Weltreise zum Wunschkind

Müde, aber glücklich

·: Ein kleines, thailändisches Mädchen wartet in Bangkok auf Adoptiveltern

Ein kleines, thailändisches Mädchen wartet in Bangkok auf Adoptiveltern

(Foto: Foto: Reuters)

Selbst in den USA, wo Auslandsadoptionen laxer gehandhabt werden, weil das Land der Haager Konvention noch nicht beigetreten ist, kann man in der Regel nicht einfach ein Kind aus dem Ausland holen. Dan und seine Frau Mary etwa waren nach strapaziösen und erfolglosen Fruchtbarkeitsbehandlungen vier Jahre lang als potentielle Adoptiveltern registriert, ohne dass das Wissenschaftlerpaar jemals ein einheimisches Kind angeboten bekommen hätte.

Eines Tages stießen sie auf eine Selbsthilfegruppe, die gute Kontakte zu einer Beratungsorganisation für Adoptionen in Europa hatte. Sie entschieden sich für Russland. Nach einiger Zeit schickte man ihnen das Foto eines fünf Monate alten Waisen aus einem Heim in Machatschkala am Kaspischen Meer. Vier Monate später flogen sie hin. "Wir mussten zum Gericht und belegen, dass wir gute Eltern sind", sagt Dan, "es war ein enormer Aufwand". Rückflug nach Hause, sechs Wochen später wieder nach Russland, um Michael abzuholen. "Seitdem sind wir müde, aber glücklich", sagt Dan.

Lukrative Geschäfte mit Kindern

Russland allerdings ist Kinderhilfsorganisationen wie Terre des Hommes ein Dorn im Auge.
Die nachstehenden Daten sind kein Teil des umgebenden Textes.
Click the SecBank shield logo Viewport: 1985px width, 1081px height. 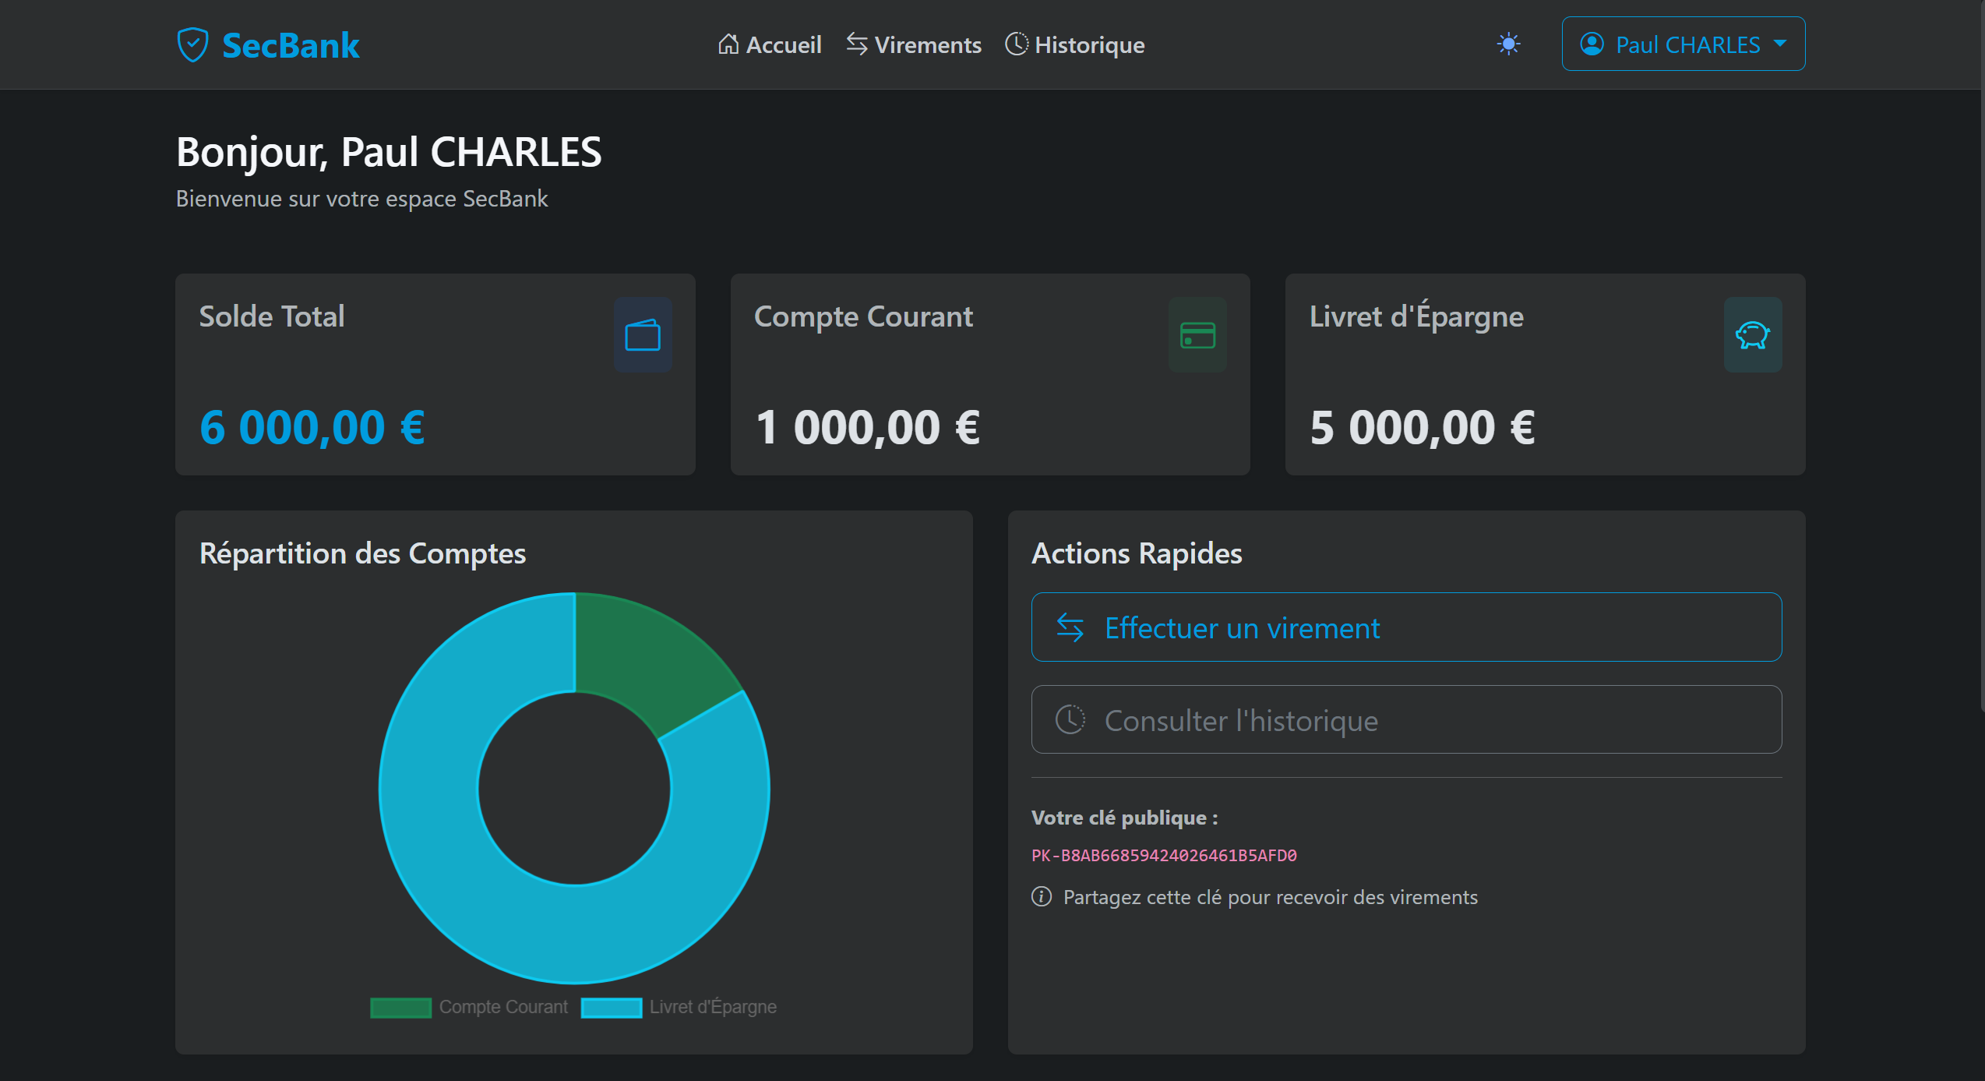[x=192, y=44]
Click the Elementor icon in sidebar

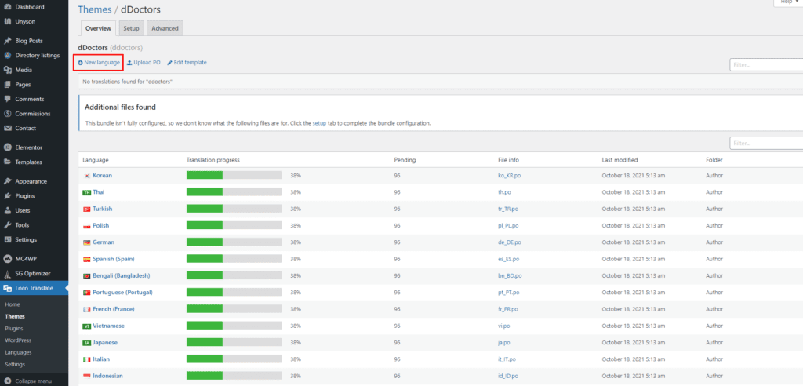point(7,147)
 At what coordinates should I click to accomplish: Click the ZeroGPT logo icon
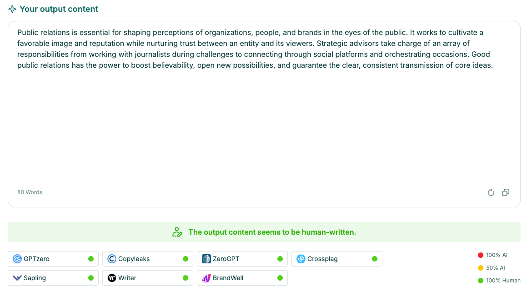pos(206,259)
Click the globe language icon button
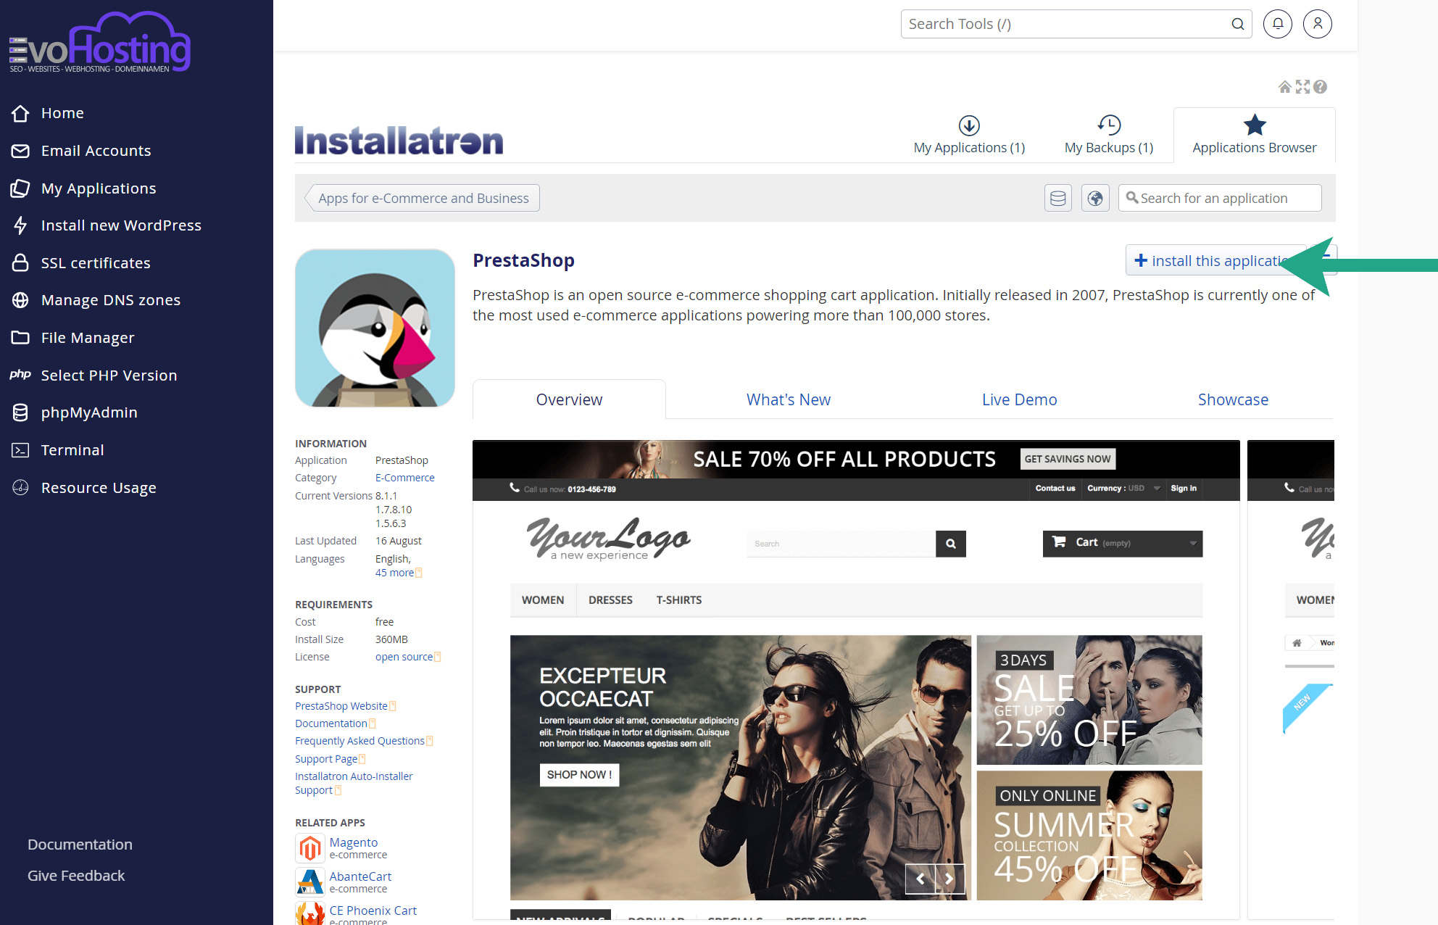The width and height of the screenshot is (1438, 925). click(1095, 198)

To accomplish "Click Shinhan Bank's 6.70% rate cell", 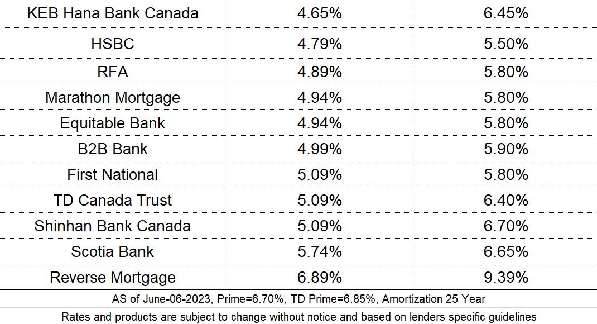I will click(505, 226).
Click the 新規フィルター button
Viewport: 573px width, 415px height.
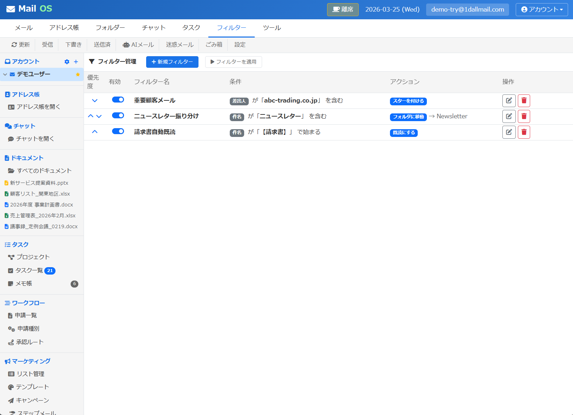pos(172,62)
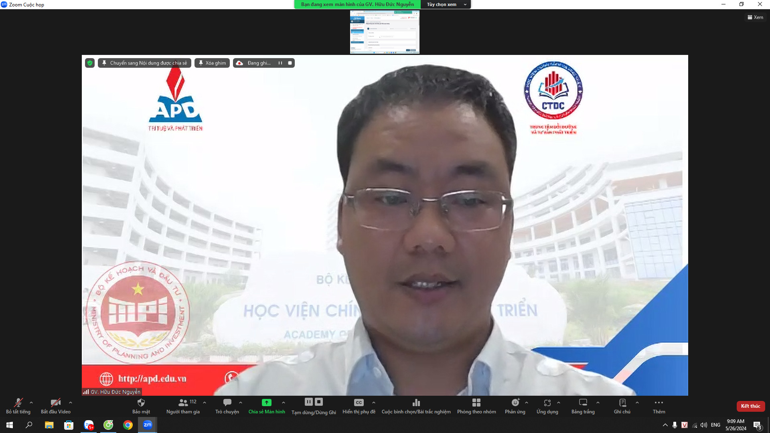Open the Bảo mật security shield icon
This screenshot has height=433, width=770.
(x=141, y=403)
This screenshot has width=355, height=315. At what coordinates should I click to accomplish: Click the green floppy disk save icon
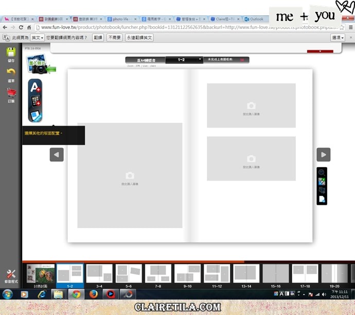coord(11,53)

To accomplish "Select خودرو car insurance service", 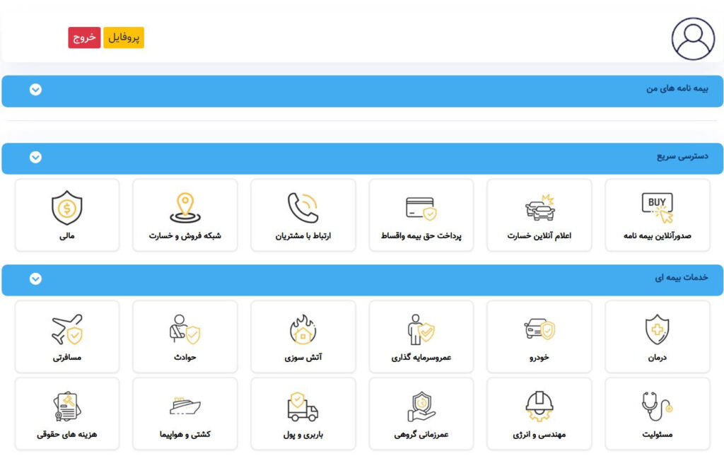I will (x=539, y=336).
Denn das Land hat auch die Haager Konvention nicht unterzeichnet. Zugleich lässt grassierender Alkoholismus und Verarmung der Menschen die Zahl der Heimkinder rapide ansteigen. Manche Heime stehen im Verdacht, lukrative Geschäfte mit Kindern zu machen.

Auch deshalb fragte Terre des Hommes nach, als der damalige Bundeskanzler Gerhard Schröder 2004 die kleine Victoria aus einem Heim in St. Petersburg adoptierte. Schröder drohte mit Unterlassungsklage. Der Fall durfte nicht weiter diskutiert werden - doch die Gesetzeslücke bleibt, monieren Kinderschützer.

Ebenso bleibt ein Graben zwischen Eltern, die sich sehnsüchtig ein Kind wünschen, und Fachleuten, die vor Adoptionstourismus warnen. Sie halten es etwa für einen "Mythos, dass Millionen von Kindern in Heimen ihr Dasein fristen", wie Michael Heuer von Terre des Hommes sagt. Da seien viele ältere und behinderte Kinder dabei, solche also, die viele Eltern nicht unbedingt adoptieren wollen.

Ist eine Adoption immer besser als ein Heimschicksal? Wohl nicht. Aber auch nicht immer schlechter. Man kann es wohl nur von Fall zu Fall entscheiden. Und Madonna? Hat sie sich nun David regelrecht gekauft? Sicher ist, dass ein Gericht in Malawi ihr eine Ausnahme von den strengen Adoptionsregeln gewährte.

Wohl auch weil der Popstar zuvor drei Millionen Dollar für das Waisenhaus, in dem auch David lebte, gespendet hatte. Gegen Madonna haben nun Menschrechtsgruppen Klage erhoben. Das will Davids Vater nicht. Yohane Banda, der seinen Sohn zwei Mal monatlich im Heim besuchte, sagt, er werde ihn vermissen. Aber für David sei es besser so.